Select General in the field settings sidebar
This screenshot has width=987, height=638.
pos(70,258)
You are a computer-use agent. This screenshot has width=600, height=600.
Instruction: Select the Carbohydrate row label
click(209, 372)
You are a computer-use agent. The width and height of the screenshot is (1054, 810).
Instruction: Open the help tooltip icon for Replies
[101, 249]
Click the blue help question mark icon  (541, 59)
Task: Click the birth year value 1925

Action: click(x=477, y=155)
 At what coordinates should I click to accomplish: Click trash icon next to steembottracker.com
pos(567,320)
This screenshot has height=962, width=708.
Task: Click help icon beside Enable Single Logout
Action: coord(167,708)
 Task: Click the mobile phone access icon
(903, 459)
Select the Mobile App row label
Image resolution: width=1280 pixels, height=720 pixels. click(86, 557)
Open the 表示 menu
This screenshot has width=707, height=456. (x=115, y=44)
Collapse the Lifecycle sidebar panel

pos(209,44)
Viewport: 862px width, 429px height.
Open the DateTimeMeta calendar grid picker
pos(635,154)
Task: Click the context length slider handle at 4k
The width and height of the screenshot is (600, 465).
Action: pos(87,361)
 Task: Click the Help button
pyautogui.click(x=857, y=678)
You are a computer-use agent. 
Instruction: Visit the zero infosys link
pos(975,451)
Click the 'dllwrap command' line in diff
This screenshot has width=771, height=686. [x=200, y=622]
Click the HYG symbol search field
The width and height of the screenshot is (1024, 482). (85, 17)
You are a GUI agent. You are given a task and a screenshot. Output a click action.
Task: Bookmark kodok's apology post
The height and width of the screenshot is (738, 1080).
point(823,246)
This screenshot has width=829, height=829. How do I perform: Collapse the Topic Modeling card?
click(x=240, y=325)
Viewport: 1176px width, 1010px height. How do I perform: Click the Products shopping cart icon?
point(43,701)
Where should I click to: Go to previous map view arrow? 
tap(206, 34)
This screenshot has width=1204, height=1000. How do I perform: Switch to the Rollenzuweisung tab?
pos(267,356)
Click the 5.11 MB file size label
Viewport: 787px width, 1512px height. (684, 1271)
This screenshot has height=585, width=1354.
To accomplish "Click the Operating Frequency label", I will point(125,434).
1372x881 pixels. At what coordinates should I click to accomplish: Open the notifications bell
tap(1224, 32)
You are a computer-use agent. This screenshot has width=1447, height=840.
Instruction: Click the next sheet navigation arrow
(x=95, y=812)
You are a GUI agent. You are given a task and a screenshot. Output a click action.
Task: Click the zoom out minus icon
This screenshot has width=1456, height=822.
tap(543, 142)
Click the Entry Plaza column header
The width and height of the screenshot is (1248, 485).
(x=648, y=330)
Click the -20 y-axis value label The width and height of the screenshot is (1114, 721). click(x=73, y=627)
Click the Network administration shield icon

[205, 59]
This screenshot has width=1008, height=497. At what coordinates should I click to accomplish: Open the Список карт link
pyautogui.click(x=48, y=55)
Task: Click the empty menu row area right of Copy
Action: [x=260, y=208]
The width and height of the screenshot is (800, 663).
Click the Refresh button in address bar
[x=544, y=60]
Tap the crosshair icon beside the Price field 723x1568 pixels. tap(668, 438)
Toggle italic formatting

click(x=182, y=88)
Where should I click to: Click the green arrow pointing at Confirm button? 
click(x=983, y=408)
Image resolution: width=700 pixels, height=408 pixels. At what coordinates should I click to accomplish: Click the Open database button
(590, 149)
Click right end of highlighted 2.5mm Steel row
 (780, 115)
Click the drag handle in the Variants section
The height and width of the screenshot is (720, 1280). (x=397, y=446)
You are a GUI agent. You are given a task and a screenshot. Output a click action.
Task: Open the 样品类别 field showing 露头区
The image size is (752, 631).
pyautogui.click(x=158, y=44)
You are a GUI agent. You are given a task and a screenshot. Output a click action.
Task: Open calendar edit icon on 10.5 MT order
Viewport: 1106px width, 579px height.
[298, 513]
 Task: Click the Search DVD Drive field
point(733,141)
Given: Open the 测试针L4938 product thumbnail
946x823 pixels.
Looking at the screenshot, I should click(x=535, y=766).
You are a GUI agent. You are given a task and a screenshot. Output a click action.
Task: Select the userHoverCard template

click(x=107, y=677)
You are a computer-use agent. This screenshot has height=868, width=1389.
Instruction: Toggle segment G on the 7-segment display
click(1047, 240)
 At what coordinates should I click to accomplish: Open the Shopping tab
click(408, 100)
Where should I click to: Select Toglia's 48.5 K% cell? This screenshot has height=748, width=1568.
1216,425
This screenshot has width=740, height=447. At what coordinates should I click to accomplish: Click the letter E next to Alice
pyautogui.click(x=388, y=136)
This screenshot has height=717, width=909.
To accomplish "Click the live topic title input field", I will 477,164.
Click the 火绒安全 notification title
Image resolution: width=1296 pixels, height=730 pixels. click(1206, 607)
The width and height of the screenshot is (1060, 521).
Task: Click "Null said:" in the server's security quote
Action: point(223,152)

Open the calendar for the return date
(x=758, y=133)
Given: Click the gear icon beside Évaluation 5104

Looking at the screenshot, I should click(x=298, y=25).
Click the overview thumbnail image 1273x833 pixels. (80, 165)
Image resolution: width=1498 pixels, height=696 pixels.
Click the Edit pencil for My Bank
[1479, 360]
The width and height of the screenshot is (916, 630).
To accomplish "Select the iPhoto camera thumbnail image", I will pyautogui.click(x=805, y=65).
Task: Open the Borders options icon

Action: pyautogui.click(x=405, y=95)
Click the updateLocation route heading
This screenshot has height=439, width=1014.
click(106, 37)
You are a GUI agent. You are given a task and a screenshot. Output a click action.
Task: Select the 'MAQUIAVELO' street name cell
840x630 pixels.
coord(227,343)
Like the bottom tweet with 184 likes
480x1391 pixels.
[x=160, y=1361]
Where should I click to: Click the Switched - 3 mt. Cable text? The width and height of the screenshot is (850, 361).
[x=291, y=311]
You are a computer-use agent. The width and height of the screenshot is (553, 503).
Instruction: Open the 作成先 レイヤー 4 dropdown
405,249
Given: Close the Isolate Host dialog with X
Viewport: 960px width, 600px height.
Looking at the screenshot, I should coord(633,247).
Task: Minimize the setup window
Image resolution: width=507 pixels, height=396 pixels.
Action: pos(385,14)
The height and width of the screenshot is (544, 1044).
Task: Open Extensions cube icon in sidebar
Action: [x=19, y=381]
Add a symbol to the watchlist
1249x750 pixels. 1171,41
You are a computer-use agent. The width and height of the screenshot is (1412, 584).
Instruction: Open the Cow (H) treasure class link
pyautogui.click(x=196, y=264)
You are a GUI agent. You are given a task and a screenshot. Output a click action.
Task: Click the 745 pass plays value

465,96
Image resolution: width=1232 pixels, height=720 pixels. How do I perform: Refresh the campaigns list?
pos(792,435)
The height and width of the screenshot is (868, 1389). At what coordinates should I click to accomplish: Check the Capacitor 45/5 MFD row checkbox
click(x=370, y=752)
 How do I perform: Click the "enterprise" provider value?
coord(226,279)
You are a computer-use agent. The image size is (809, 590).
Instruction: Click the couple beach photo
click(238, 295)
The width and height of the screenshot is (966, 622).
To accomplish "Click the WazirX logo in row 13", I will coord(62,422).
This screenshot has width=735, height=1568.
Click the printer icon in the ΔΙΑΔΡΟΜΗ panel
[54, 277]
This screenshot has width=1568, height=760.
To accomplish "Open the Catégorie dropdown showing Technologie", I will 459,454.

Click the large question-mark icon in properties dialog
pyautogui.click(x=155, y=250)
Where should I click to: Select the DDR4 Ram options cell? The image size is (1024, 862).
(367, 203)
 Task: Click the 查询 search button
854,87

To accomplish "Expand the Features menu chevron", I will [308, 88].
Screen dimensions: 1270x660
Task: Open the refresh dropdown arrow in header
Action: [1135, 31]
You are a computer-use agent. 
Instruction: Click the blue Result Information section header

• _Your task_
In the listing above, find the line with "Task: Bookmark kodok's apology post" and the line with "Task: Click the zoom out minus icon"; output exactly those lines and all lines between them.

• _Task result_
Task: Bookmark kodok's apology post
The height and width of the screenshot is (738, 1080).
point(823,246)
This screenshot has width=829, height=829. How do I perform: Collapse the Topic Modeling card?
click(x=240, y=325)
Viewport: 1176px width, 1010px height. How do I perform: Click the Products shopping cart icon?
point(43,701)
Where should I click to: Go to previous map view arrow? 
tap(206, 34)
This screenshot has width=1204, height=1000. How do I perform: Switch to the Rollenzuweisung tab?
pos(267,356)
Click the 5.11 MB file size label
Viewport: 787px width, 1512px height. (684, 1271)
This screenshot has height=585, width=1354.
To accomplish "Click the Operating Frequency label", I will point(125,434).
1372x881 pixels. At what coordinates should I click to accomplish: Open the notifications bell
tap(1224, 32)
You are a computer-use agent. This screenshot has width=1447, height=840.
Instruction: Click the next sheet navigation arrow
(x=95, y=812)
You are a GUI agent. You are given a task and a screenshot. Output a click action.
Task: Click the zoom out minus icon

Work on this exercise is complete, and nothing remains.